She suggested that if I were looking for work, I should come down and meet everyone and see if I could do something there. Despite what she was going through, she still wanted to help me.

I ended up starting at the distillery and I just fell in love with whisky. The first day I started working, I just felt this amazing connection to the place and its story. It had been closed down for a long time and had reopened and there was passion and there was energy and there was this freedom and this pioneering spirit around that story. I loved being part of that and I was just a tour guide!

Susan: You’re the first person from Islay I’ve met. Was whisky just everywhere?  Were you conscious of it? Was it a big part of your life before the job?

Adam:  I was born in 1983 and, through the 80s, it wasn’t the best time for making whisky. Today, single malt is hugely fashionable, everyone’s really interested. But single malt wasn’t really that popular back then. It was all about blended whisky.

The Islay distilleries would be producing most of the spirit they made for blends, because of the character it has.

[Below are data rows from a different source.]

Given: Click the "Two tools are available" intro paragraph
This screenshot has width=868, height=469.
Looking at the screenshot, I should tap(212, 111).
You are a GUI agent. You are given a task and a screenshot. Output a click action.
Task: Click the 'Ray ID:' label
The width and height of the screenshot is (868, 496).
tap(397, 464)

It’s fantastic for blended whisky, bringing them more body and flavor. The 80s was a time when there was too much production, so they were closing distilleries.

Susan: It was vodka time.

Adam:  Well, I think it was just predicated on how much they were going to need in years to come, they would make loads one year and then had to cut back the next year. It was boom and bust. Production was up and down. There were no visitor centers. There was no way to welcome tourists. It was a production facility without any access  in the same way as there is now. We didn’t really know too much about whisky. We knew there were distilleries everywhere and that they made whisky.

Susan: Did you know a lot of people, friends or friends’ parents work at these distilleries?

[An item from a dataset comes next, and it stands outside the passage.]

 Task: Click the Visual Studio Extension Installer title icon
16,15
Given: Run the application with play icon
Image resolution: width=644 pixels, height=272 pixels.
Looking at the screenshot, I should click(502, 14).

Adam: Yes, absolutely. A lot of the folks I went to school with, their parents were involved in distilling, But because we were new to Islay, we didn’t have that distilling connection. Also the jobs were always really sought after because they were steady. If you’re farming or fishing and the weather’s bad, you don’t go out, you don’t earn money.

Susan: Do you think this is why your dad pointed you to a distillery job, instead of joinery or nursing?

Adam: I think so. I mean I looked at a lot of different things, and my parents had been great because they never pushed me in any direction. It’s always been that I could do what I wanted to do.  I think he was pushing me toward distilleries because it was going to be steady and he could see that was a future. I think the distilleries were taken for granted. They were everywhere, so you didn’t necessarily know what was special about them then,

Susan: Were you a whisky drinker or was your family?

Adam:  No, not really. My dad is one of four brothers and my uncles would always come up  for holidays. They loved coming up to Islay and they all loved whisky. Whenever they came over, the whiskies came out of the cupboard. They’d put out all the different whiskies from each of the distilleries on the table to taste.

I remember the smell of the whiskies, but I was never drawn to it. It was always really strong.

But like most people, when you’re young, you’re tasting whisky, you’re learning about drinking, and you may have over-indulged slightly drinking whisky, so then you’re a bit more reticent to get stuck into a bottle again.

It was great when I started at the distillery, I met Jim McEwan, the famous master distiller, and immediately that passion was ignited. As a tour guide, I had to lead people through tastings and talk about whisky and explain that what it is we were doing. Once you taste it and you understand the story of a whisky and how it came into being and how it’s made, you appreciate it an awful lot better.

For example, there’s no right or wrong way to enjoy whisky. You can add water, you add ice, whatever you want to do, as long as you enjoy it!

I started adding water to whisky. It opens the flavors out and I started thinking, that is was really interesting. I think that the education in whisky was really important for me. Mixed with the passion that was ignited in the distillery, yeah, I’m absolutely a whisky drinker now!

Susan: And of course the story of Bruichladdich itself, from being shut down to revitalized…

Adam: I, obviously, have told the story of Bruichladdich so many times, and you almost forget how special it is sometimes. The distillery was closed in 1994 and potentially that could have been it. Who knows what would have happened with the single malt after that. Maybe it would’ve reopened, maybe it would’ve stayed closed. Bruichladdich was always a whisky for blending predominantly, so again, when you’re making whisky for blends, you could use it quite cheaply.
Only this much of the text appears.